Published: Wednesday, March 17, 2010

Updated: Thursday, March 18, 2010

pavement

4 out of 5 stars


Pavement, the slackiest slackers who ever slacked, has returned. After releasing a series of cult-favorite albums in the 1990s and disbanding at that decade’s end without ever denting the mainstream, they’ve reunited and are touring the world.  

And though I don’t particularly like the indie-rock legends or their music — their studio albums can be knotty and tedious — I’m elated they’re back. From leadoff track “Gold Soundz” to final song “Fight This Generation,” their greatest hits compilation “Quarantine The Past: The Best Of Pavement” shows us exactly what rock and roll needs right now: a band that embraces weirdness instead of running from it so they can play on NPR.

The question is, does anyone — outside of 100,000 aging hipsters — miss Pavement’s quirky, erratic sound? And will any aspiring rockers stop adding friends on Facebook long enough to listen? 

The great thing is, Steven Malkmus, Scott “Spiral Stairs” Kannberg, Mark Ibold, Bob Nastanovich and Steve West probably don’t even care.

Just take a listen as Malkmus’ voice hopscotches from atonal and bemused to a croaky shriek, or to the endless tempo shifts in the music, often in the same song.

This adventurousness is splattered all over the album. “Frontwards,” “In The Mouth A Desert” and “Box Elder” are excellent stoner anthems, with distorted, scuzzy guitars and barely-sung lyrics that don’t progress so much as peter out into a shrug.

A simple bass line pulses throughout “Stereo,” as Malkmus asks this hilarious question: “What about the voice of Geddy Lee (the lead singer from Rush)? How did it get so high? I wonder if he speaks like an ordinary guy?" This query dissolves into an incongruous Casiotone-like samba beat for a couple measures, which evolves into some shrieking by Malkmus, and why not? They knew better than almost everybody it’s more satisfying to be true to oneself and embrace eccentricity than to be “normal,” whatever that’s supposed to mean.

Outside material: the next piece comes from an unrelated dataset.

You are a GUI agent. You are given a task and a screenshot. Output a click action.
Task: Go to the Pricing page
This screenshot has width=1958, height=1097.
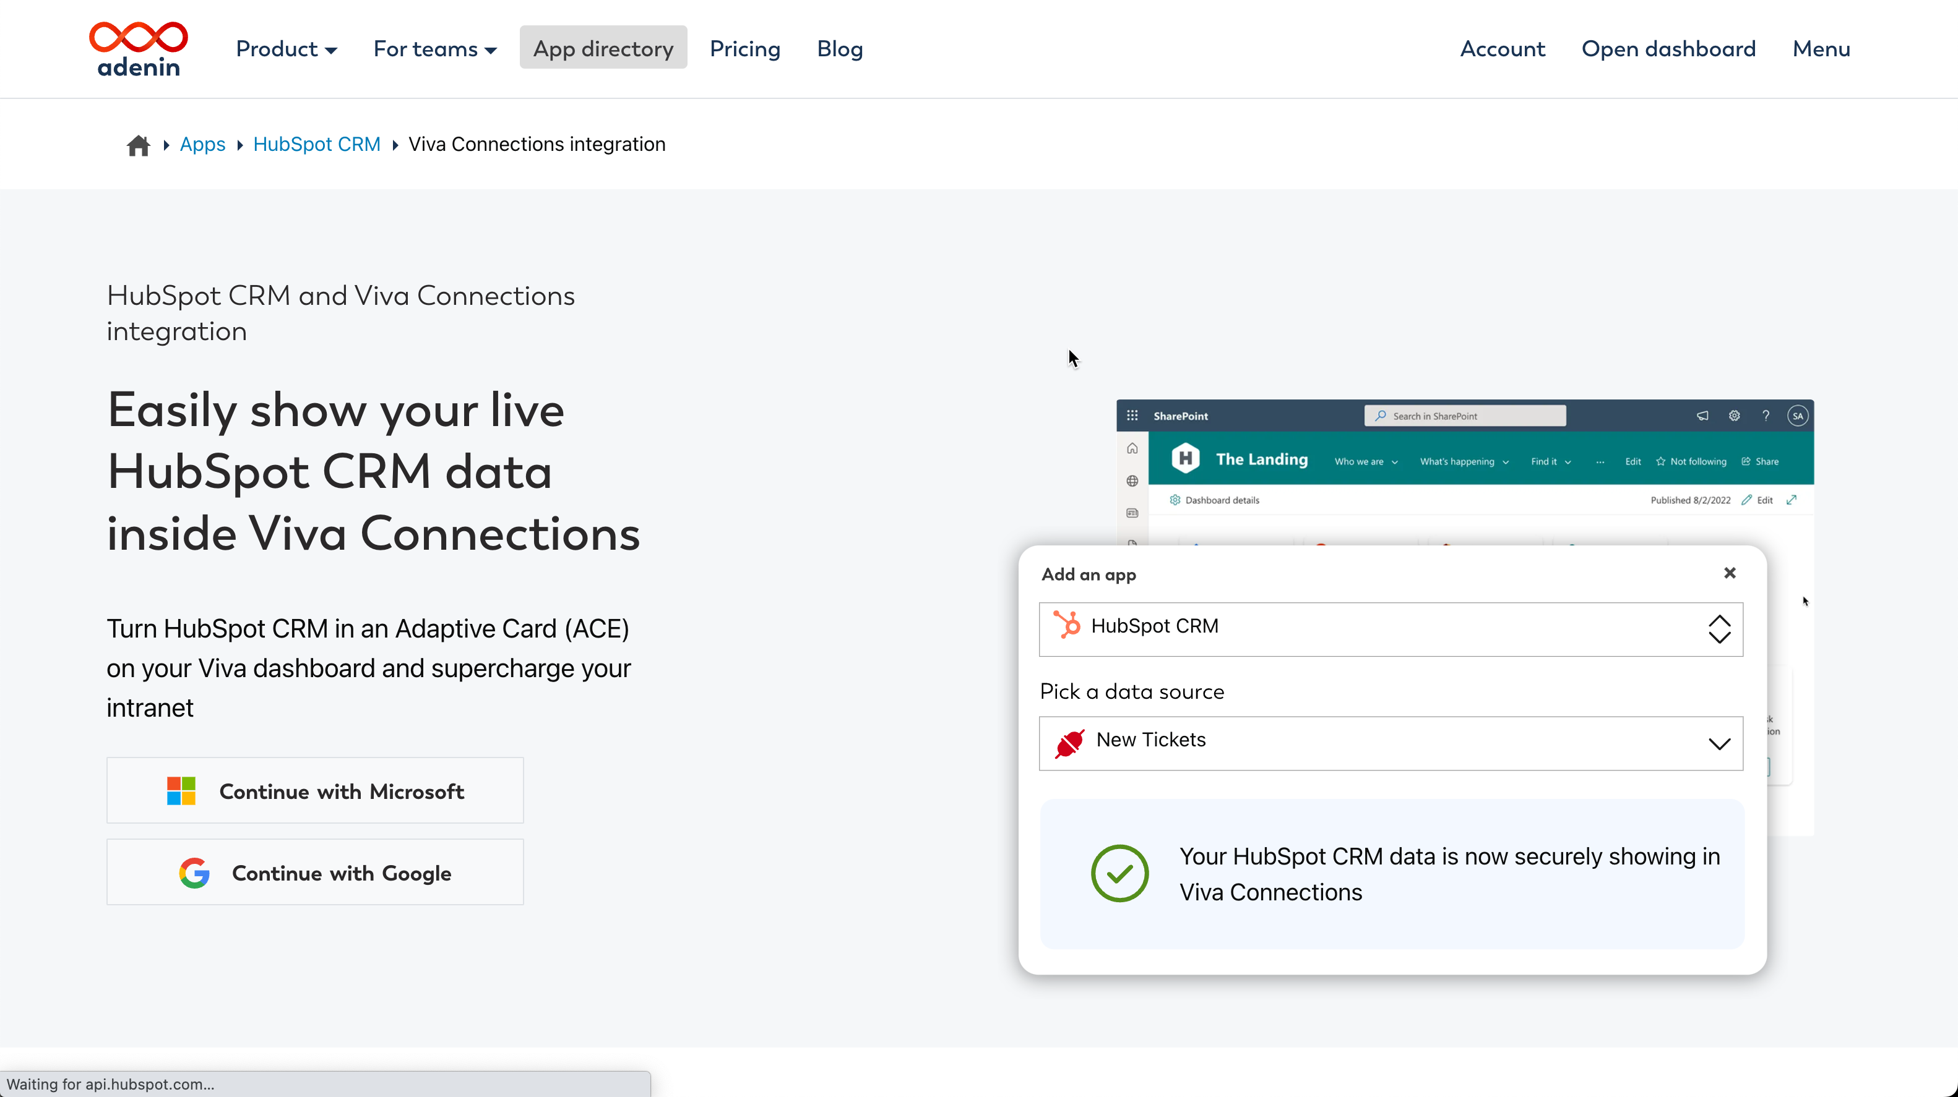[745, 49]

So yes, Pavement weren’t afraid to sound like dorks. Or to make strange songs that became cult favorites.

And Pavement is in peak form in “Cut Your Hair,” one of their biggest “hits” and probably the most radio-friendly song in this collection. From jokes about how often rock drummers die to commenting on how often bands start up, “Cut Your Hair” is a how-to manual on sounding awesome and unappealing at the same time.

This album is filled with oddball songs that just shouldn’t work, but do—such as “Shady Land/J vs. S,” which shifts from college rock to space-age sounds, and “Range Life,” which mocks suburban ennui and 90s grunge gods The Smashing Pumpkins and Stone Temple Pilots.

My personal favorites are “Unfair” and its thrilling mix of dissonance and anger, “Debris Slide” and its shredding guitars, and “Fight This Generation,” which is killer both lyrically and sonically, but the songs that make up “Quarantine the Past” are so varied I’ll bet absolutely no one will agree with me.

At times this collection is too unsteady and tone-deaf even for my eclectic tastes. But that’s the charm of Pavement: they force you to accept their weirdness and dramatic shifts or get the heck out.

So listen up, Indie fans and Indie rockers: don’t copy Pavement’s sound, but if you want your sub-genre to become interesting again, you’ll want to adopt their spirit.

And even if you don’t like Indie rock or guitar-based music, you better get this anyway, because the way the economy is going, it’s like we’re living the early 1990s all over again, and this album is a fantastic place to learn about irony, interesting guitar phrasing and slacking off.